I think we can put this one to rest LOL.

PM:








*Urgent message regarding topic 32791* 
I would appreciate it if you would take down my car description on

http://www.masscops.com/forums/showt...t=32791&page=2

It's an out of date post and after the first time I got pulled over I don't speed anymore. I don't want the local police thinking I'm a reckless driver because I'm really not. I already said I have the highest respect for police officers. And notice that I have stopped conversing on the topic.. I *WON'T* use or do anything with lights.. thanks.


----------



## justanotherparatrooper (Aug 27, 2006)

LOl, Im guessin thats a 'no' ,huh Harry?


----------



## DodgeRam (May 3, 2006)

PepsiCEO would it be possible for you to get me a pepsi vending machine? It would go perfect in my living room! Thanks


----------



## PepsiCEO05 (Jun 24, 2007)

haha sure just fork over the $3,800 and I'd be happy to get you one


----------



## TacOps (Nov 28, 2006)

I think every point has been made as to your origional question, so I will give you some advice. You seem like a wannabe/ whacker/ desire to be a LEO. I suggest that you don't use platewire.com and write things like *You seriously should've hit her that is so rude, I hate people who drive like that.* So you're not only a wannabe, speeder, but you are also an aggressive driver who doesn't know how to control your road rage. Is that why you want the light? To pull people over who piss you off?

I see you frequent ratemyteacher.com also.

Use your head kid, don't come on a cop forum and ask stupid questions.


----------



## Foxy85 (Mar 29, 2006)

ouch....


----------



## PepsiCEO05 (Jun 24, 2007)

lol I don't even want the light anymore this thread is like a month old now.. the only reason I wantED it was for the reason I stated. I don't know what an LEO is, and I don't know what platewire.com is so I don't have to worry about that.
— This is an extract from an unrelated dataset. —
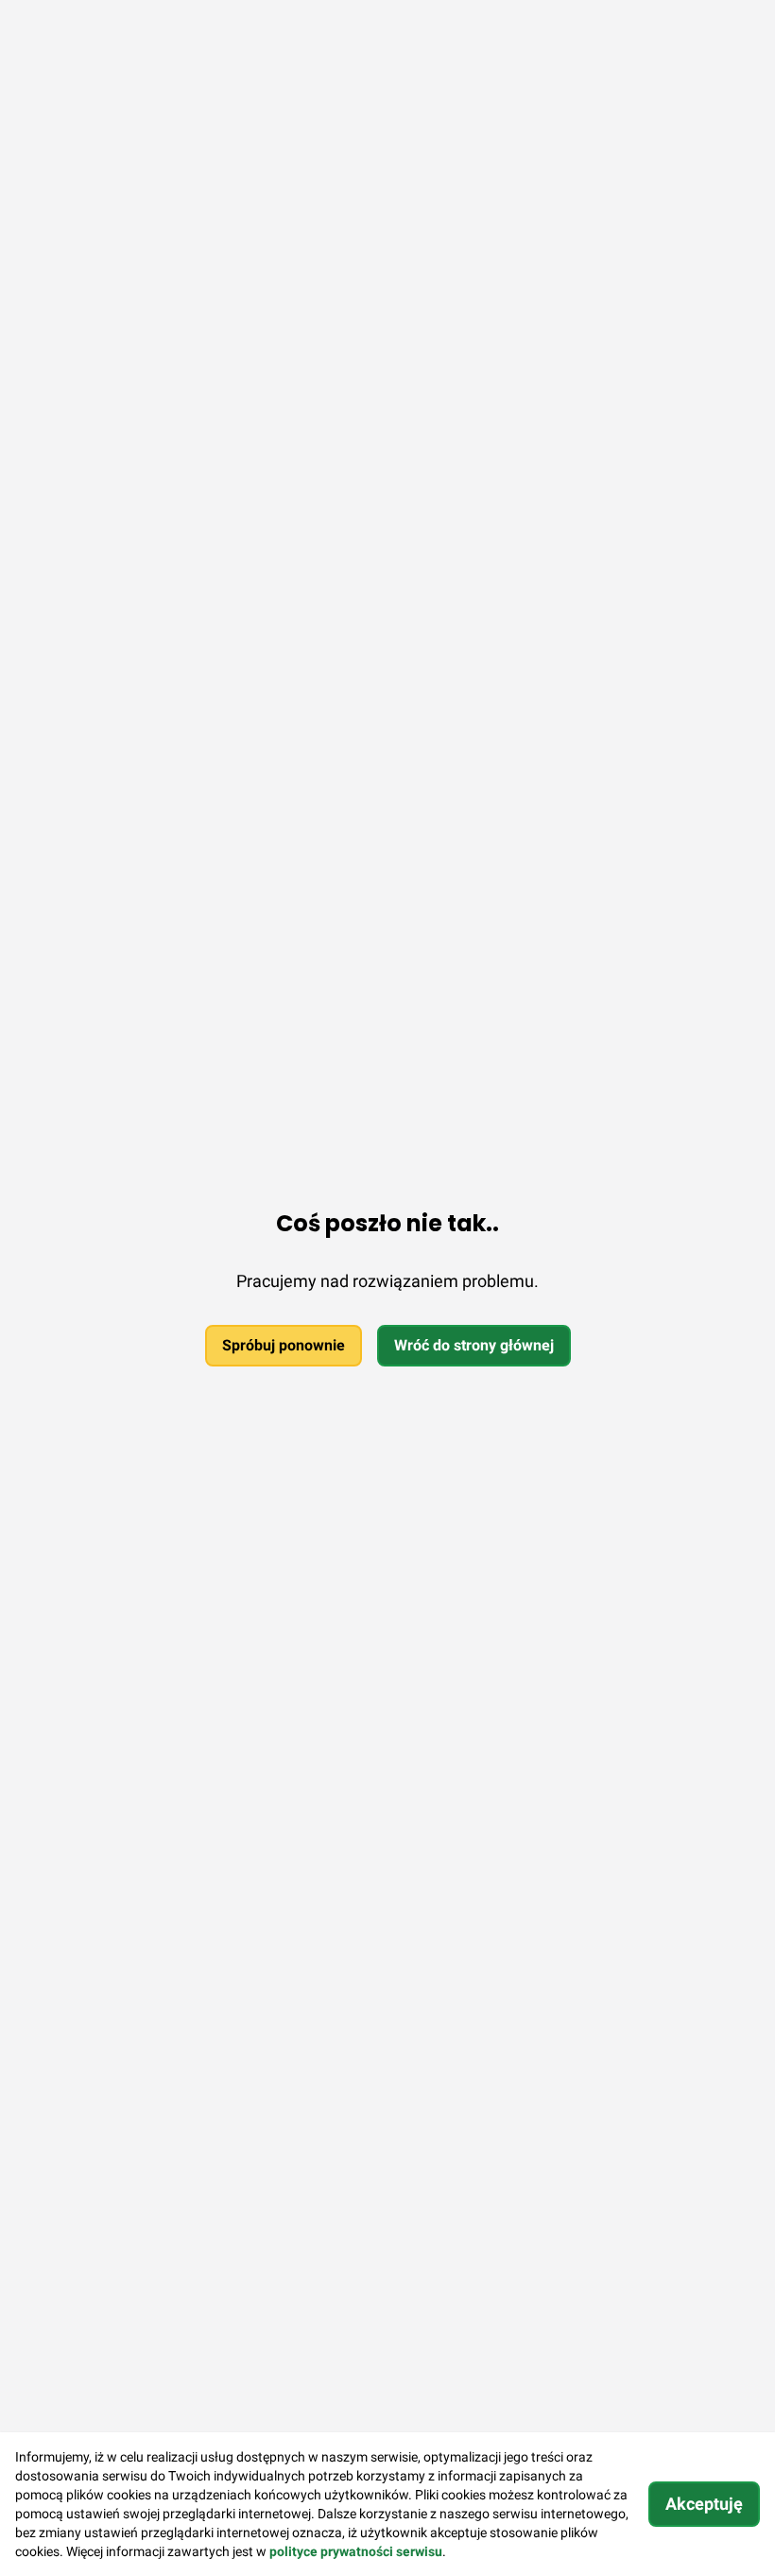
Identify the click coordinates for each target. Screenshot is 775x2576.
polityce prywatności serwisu (355, 2551)
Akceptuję (704, 2504)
And I honestly don't think I have road rage but w/e thanks everyone


----------



## TacOps (Nov 28, 2006)

PepsiCEO05 said:


> lol I don't even want the light anymore this thread is like a month old now.. the only reason I wantED it was for the reason I stated. I don't know what an LEO is, and I don't know what platewire.com is so I don't have to worry about that. And I honestly don't think I have road rage but w/e thanks everyone


You must suffer from dyslexia too, because it clearly says one week ago over your first post. Since your active in the car community, and PepsiCEO05 most likely is not used by anyone else, I find it very hard to believe that you have never heard of platewire.

Now go outside and play with the rest of your little whacker friends.

All done, I say lock the thread.


----------